* [What is expected]: Work out how many lines of the listing hold the string "Open", then answer with that number and nothing else.

* [The data]:
◇ ◇ ◇ ◇
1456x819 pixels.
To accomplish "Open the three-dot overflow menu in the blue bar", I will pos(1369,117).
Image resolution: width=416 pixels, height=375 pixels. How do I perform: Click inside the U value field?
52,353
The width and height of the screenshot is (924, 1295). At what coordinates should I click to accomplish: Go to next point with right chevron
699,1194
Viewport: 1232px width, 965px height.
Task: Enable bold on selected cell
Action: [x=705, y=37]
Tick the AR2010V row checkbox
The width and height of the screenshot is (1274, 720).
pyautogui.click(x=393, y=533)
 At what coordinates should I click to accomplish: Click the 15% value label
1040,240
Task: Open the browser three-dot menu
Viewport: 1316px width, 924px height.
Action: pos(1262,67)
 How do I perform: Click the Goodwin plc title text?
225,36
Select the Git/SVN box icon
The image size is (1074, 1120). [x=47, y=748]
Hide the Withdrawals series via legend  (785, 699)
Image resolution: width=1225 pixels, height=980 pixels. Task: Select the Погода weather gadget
◇ ◇ ◇ ◇
* [Result of this exercise]: 2